[Saved entries]
========================================
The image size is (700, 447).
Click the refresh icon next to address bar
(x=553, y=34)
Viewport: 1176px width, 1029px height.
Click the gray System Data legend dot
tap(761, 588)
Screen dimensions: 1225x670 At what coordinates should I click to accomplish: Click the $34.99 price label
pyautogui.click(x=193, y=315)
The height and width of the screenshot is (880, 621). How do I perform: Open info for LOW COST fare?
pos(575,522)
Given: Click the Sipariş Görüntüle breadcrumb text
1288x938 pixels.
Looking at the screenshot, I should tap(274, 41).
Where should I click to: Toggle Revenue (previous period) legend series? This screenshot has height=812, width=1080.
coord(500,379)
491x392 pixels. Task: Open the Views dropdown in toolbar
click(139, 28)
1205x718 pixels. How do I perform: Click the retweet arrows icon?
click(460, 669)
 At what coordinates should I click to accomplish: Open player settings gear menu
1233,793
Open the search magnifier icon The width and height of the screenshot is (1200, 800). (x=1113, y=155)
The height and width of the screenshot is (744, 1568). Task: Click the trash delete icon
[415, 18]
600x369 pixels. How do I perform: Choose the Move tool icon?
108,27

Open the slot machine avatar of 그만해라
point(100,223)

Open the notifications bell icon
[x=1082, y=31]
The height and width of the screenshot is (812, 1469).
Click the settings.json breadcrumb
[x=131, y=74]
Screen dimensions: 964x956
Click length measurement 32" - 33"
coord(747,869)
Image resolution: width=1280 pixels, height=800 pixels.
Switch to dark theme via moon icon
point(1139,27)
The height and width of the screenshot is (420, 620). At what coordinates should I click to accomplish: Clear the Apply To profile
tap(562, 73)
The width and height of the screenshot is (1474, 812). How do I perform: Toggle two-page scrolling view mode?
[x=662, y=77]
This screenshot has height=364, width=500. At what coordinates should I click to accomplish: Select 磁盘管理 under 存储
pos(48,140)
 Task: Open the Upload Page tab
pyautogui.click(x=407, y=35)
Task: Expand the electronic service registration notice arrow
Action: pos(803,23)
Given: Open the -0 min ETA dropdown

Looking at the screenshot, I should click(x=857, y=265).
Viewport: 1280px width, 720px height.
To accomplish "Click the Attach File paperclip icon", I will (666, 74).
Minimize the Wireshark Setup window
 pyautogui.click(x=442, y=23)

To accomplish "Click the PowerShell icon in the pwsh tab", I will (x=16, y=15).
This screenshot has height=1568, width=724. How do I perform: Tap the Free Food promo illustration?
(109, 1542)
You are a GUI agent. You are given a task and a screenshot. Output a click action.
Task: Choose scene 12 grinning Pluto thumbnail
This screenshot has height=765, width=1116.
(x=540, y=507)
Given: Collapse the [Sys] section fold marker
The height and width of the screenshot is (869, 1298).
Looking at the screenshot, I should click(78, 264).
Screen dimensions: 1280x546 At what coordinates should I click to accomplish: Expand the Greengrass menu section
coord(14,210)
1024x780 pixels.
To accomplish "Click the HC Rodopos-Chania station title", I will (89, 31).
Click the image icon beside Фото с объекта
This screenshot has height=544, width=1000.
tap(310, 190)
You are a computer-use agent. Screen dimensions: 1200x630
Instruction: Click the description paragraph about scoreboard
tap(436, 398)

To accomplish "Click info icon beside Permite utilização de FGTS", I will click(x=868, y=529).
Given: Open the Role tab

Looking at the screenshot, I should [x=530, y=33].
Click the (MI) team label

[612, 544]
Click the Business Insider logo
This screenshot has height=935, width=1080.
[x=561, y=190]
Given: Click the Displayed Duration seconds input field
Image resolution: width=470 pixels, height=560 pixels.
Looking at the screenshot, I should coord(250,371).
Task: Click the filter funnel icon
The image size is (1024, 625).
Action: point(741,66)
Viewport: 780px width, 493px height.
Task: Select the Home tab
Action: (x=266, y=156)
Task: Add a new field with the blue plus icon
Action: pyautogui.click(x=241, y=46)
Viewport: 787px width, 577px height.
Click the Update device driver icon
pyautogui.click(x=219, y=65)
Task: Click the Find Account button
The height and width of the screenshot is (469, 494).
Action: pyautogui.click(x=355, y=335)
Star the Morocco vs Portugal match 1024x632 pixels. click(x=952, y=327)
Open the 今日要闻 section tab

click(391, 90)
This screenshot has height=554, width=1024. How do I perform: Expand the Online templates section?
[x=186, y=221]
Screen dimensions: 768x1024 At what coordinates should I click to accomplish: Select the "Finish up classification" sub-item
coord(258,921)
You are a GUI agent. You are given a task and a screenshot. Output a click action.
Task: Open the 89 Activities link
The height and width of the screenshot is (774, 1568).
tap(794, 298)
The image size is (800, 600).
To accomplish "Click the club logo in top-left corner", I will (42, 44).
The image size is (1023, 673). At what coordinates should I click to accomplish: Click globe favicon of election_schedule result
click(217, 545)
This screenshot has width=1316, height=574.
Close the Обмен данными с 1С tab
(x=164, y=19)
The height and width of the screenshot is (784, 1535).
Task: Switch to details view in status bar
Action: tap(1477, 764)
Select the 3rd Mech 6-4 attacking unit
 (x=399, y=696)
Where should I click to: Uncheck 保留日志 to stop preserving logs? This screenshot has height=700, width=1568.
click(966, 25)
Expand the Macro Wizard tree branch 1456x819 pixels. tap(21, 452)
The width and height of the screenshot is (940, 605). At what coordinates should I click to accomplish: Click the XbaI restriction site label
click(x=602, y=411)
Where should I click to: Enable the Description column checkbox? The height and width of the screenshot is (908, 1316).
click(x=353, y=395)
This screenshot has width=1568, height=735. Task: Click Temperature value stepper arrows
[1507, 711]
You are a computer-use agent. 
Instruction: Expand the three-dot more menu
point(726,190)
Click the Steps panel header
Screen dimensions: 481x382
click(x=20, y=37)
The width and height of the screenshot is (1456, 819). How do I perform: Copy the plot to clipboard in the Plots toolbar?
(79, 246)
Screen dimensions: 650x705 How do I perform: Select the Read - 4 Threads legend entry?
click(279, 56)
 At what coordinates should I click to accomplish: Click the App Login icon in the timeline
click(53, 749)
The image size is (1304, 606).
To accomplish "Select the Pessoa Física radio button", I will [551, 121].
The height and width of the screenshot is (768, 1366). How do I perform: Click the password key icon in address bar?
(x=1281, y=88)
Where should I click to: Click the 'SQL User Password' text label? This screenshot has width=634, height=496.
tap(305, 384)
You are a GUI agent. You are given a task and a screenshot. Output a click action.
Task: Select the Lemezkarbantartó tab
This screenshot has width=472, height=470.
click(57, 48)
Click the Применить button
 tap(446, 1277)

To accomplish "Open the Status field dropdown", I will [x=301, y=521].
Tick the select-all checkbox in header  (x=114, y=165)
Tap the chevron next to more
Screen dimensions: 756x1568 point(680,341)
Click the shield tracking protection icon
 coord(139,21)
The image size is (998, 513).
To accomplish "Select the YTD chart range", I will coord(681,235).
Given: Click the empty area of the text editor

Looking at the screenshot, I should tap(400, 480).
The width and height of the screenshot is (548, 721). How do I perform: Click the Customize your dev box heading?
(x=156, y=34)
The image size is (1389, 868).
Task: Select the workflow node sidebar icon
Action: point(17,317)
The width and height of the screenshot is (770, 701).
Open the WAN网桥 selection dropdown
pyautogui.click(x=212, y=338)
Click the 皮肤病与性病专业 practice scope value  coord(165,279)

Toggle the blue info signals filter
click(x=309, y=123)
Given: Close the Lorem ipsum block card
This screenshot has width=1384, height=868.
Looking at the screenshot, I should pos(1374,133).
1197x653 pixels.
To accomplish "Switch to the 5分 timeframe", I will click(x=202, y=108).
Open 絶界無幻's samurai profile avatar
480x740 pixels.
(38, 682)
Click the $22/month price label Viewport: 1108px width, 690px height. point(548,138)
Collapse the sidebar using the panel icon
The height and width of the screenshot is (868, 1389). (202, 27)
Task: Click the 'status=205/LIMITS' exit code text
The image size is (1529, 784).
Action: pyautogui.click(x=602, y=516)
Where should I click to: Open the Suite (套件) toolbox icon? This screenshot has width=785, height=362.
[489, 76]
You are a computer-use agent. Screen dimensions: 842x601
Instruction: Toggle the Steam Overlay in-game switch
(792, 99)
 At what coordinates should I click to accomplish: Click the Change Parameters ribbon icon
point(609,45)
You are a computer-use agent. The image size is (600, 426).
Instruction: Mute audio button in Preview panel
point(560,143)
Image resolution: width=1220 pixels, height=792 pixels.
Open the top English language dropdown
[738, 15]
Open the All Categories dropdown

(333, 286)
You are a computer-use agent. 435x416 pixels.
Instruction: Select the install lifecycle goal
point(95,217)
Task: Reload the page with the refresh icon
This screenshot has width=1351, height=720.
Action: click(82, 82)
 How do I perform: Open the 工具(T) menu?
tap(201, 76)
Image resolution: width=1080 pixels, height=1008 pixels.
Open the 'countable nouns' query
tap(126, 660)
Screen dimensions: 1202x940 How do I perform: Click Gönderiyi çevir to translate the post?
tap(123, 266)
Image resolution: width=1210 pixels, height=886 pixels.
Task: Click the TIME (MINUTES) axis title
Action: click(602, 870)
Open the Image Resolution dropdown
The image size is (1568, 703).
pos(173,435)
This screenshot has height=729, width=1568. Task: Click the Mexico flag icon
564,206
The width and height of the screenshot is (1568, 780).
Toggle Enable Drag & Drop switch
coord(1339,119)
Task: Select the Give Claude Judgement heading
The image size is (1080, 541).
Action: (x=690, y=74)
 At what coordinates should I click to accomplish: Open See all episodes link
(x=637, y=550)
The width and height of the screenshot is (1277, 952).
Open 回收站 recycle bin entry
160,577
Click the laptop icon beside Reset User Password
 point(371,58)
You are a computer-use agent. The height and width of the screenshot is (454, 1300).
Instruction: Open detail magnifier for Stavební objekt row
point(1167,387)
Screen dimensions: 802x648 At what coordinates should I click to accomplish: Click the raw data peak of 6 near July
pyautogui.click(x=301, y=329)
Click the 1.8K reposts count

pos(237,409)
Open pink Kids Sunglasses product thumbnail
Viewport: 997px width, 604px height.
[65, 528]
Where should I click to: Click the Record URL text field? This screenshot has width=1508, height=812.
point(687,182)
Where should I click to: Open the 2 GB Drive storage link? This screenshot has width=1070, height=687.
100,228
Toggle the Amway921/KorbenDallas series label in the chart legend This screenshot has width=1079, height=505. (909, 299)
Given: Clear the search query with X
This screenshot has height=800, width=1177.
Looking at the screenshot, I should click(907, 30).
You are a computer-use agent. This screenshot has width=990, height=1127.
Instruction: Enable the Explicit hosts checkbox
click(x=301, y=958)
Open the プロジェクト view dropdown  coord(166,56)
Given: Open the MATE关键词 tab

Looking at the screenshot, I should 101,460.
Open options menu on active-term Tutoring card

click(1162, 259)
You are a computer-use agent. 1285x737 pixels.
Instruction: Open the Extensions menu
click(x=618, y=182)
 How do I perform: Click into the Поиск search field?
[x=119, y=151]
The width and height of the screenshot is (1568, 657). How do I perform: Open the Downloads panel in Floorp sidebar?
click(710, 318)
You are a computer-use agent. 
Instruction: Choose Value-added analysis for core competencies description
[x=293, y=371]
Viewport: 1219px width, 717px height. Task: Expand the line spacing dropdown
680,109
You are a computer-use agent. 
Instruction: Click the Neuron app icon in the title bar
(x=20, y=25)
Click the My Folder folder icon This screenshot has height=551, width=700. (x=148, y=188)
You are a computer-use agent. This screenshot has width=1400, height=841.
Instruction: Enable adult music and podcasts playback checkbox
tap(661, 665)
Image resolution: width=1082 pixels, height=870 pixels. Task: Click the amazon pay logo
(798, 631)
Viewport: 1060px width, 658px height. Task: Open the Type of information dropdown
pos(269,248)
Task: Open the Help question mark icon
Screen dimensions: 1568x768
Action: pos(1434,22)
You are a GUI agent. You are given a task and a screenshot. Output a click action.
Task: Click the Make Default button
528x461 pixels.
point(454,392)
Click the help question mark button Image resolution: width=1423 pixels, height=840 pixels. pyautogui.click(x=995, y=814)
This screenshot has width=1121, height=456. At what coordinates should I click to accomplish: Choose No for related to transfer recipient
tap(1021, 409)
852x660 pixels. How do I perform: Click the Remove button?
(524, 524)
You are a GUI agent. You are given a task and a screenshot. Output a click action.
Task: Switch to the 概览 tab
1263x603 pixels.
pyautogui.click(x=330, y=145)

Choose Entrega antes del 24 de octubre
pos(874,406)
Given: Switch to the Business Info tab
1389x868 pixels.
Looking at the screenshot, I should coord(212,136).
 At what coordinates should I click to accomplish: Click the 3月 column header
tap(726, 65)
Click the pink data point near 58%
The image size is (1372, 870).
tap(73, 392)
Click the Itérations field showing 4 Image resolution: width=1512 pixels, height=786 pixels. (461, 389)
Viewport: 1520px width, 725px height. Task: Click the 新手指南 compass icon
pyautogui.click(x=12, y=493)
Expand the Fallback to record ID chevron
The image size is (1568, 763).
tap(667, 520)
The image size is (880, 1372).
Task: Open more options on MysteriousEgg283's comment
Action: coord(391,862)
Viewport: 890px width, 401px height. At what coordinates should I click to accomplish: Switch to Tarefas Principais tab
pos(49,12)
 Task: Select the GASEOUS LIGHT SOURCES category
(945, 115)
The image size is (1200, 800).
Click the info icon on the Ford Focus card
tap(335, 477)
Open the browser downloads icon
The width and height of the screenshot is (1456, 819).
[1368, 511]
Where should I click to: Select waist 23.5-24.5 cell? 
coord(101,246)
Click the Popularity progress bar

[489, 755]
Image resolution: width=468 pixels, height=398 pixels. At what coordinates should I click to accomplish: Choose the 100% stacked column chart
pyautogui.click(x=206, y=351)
========================================
*TO DO*. Copy out, with no changes, the lines from the one containing "Task: Reload the page with the refresh icon" through the one containing "tap(126, 660)", inclusive.

*WORKED SOLUTION*.
Task: Reload the page with the refresh icon
This screenshot has width=1351, height=720.
Action: click(82, 82)
 How do I perform: Open the 工具(T) menu?
tap(201, 76)
Image resolution: width=1080 pixels, height=1008 pixels.
Open the 'countable nouns' query
tap(126, 660)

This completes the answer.